Dans la pratique, de nombreuses personnes vivent pendant des années dans des tolérances en chaîne, c'est-à-dire avec des tolérances prolongées à plusieurs reprises tous les 3 ou 6 mois. Les personnes originaires de pays comme l'Iran, où l'insécurité politique et les obstacles administratifs rendent le rapatriement difficile, mais où aucune décision claire de protection n'est prise, sont particulièrement touchées.
Les personnes tolérées ont des droits limités, par exemple un accès souvent restreint au marché du travail, pas de droit au regroupement familial, pas de participation automatique aux cours d'intégration. La tolérance peut être levée à tout moment si le motif d'expulsion n'existe plus.
Important : les expulsions vers l'Iran sont rarement exécutées
La pratique des expulsions en Allemagne est certes clairement réglementée sur le plan juridique, mais elle est souvent complexe et lente dans la pratique.

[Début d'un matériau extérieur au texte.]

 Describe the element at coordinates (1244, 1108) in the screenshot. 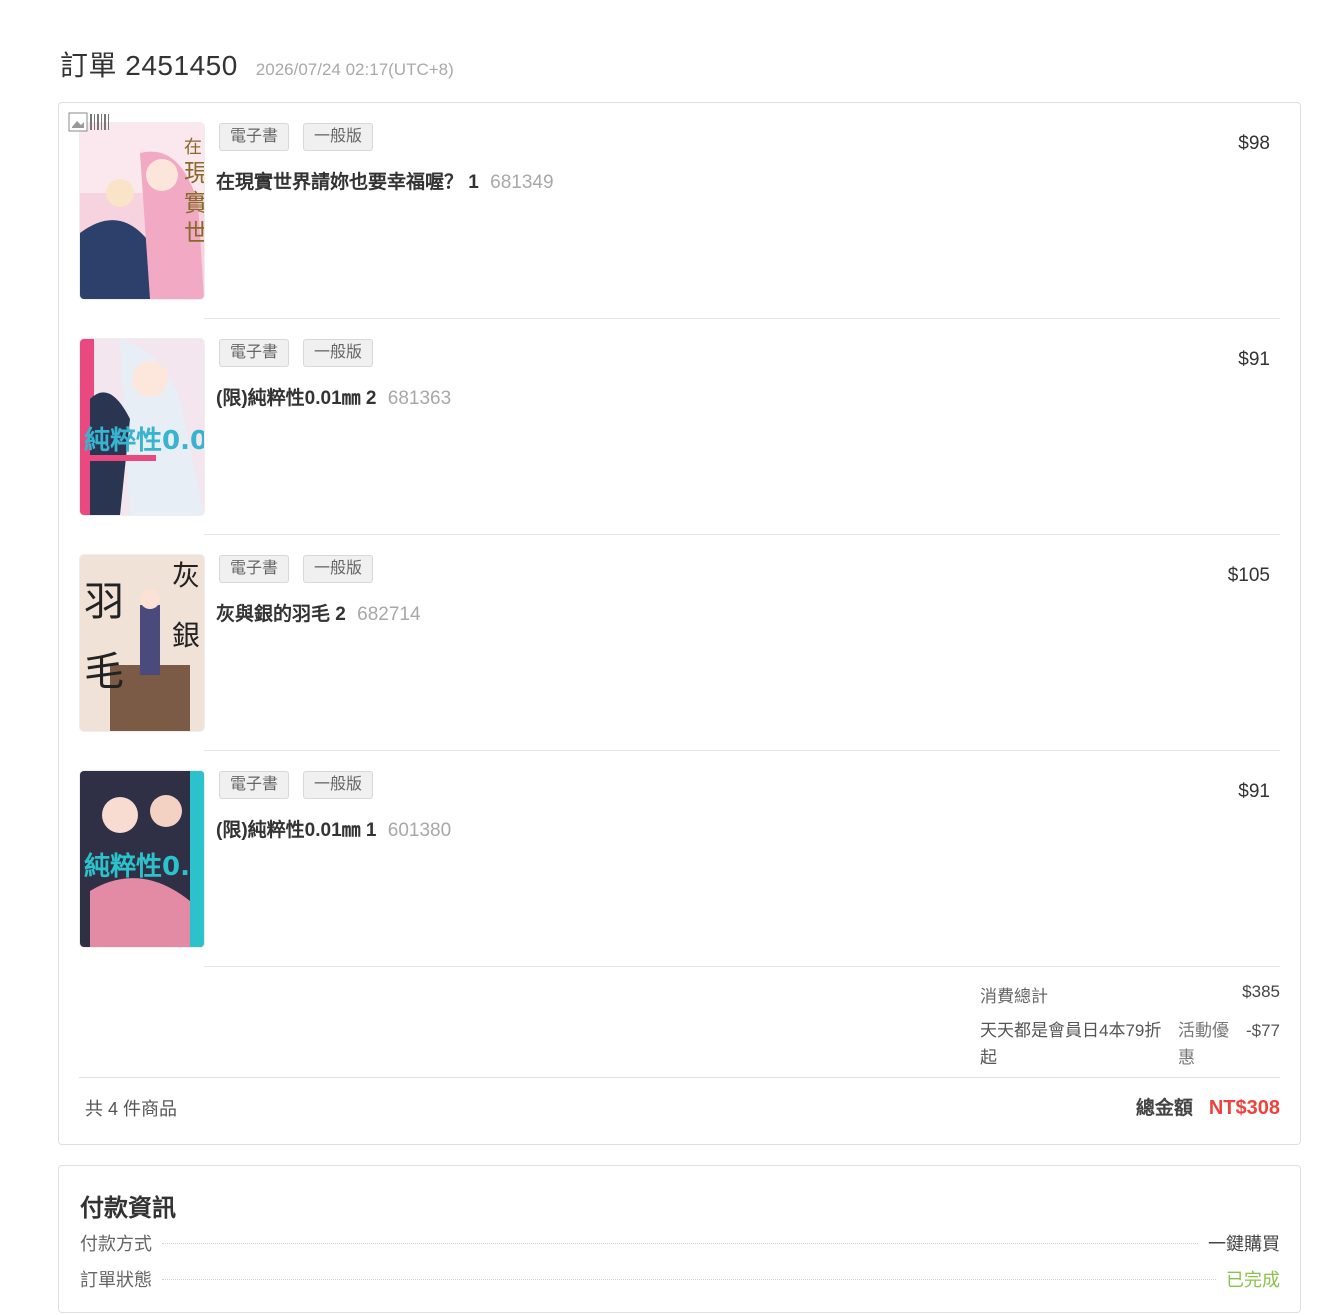

I see `total-value: NT$308` at that location.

Seule une partie relativement faible des personnes dont la demande d'asile a été rejetée est effectivement expulsée dans les meilleurs délais.

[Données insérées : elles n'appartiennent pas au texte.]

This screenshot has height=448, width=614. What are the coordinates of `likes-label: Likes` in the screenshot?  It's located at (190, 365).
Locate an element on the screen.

- Fin 2023 , selon le Bundestag allemand, environ 250.000 personnes étaient tenues de quitter le territoire, mais près de 80% d'entre elles étaient tolérées.

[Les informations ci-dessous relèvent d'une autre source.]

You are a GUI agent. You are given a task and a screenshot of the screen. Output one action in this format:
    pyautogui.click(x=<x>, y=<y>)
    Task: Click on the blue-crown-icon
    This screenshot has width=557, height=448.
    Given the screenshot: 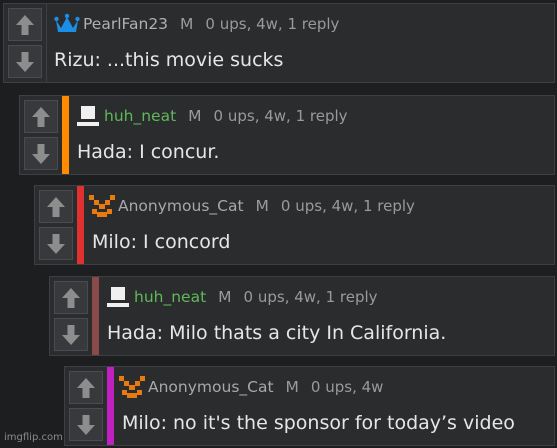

- Selon le BMI, à peine 16.500 personnes ont été effectivement expulsées en 2023 dans toute l'Allemagne - ce qui représente moins de 7% des personnes tenues de quitter le territoire.
- Même après la levée de l'interdiction d'expulsion à l'échelle fédérale en janvier 2024 , les expulsions effectives vers l'Iran sont très rares.
- Les expulsions vers l'Iran n'ont souvent lieu que si les personnes concernées coopèrent volontairement ou s'il s'agit de délinquants pour lesquels aucun motif de protection (tolérance) n'est reconnu.
Que faire en cas de refus de l'asile ?
Si une demande d'asile est rejetée, les personnes concernées ont le droit de faire appel. Important : le délai de recours n'est que de deux semaines à compter de la notification de la décision de rejet. Dans ce délai, un "recours simple" doit être déposé auprès du tribunal administratif compétent. En règle générale, il est vivement conseillé de demander immédiatement un conseil juridique - par exemple auprès d'avocats spécialisés, de conseils aux réfugiés ou de services de consultation.
Conclusion
Même si la situation des droits de l'homme en Iran est dramatique, il n'y a actuellement pas d'arrêt général des expulsions. En Allemagne, la décision de protection ou de rapatriement est prise au cas par cas. Cela signifie que les personnes ayant fui l'Iran ont certes des chances d'obtenir une protection - mais elles doivent agir elles-mêmes, respecter les délais et connaître leurs droits.
Un refus dans la procédure d'asile ne signifie pas automatiquement une expulsion, mais il entraîne souvent des années d'insécurité en raison de ce que l'on appelle des tolérances en chaîne.
Il est donc important
- Contester le rejet de la demande d'asile dans les délais (dans les 2 semaines)
- chercher des conseils - par exemple auprès d'avocats ou de conseils aux réfugiés
- Vérifier en cas de tolérance : Existe-t-il des possibilités légales pour un séjour sûr?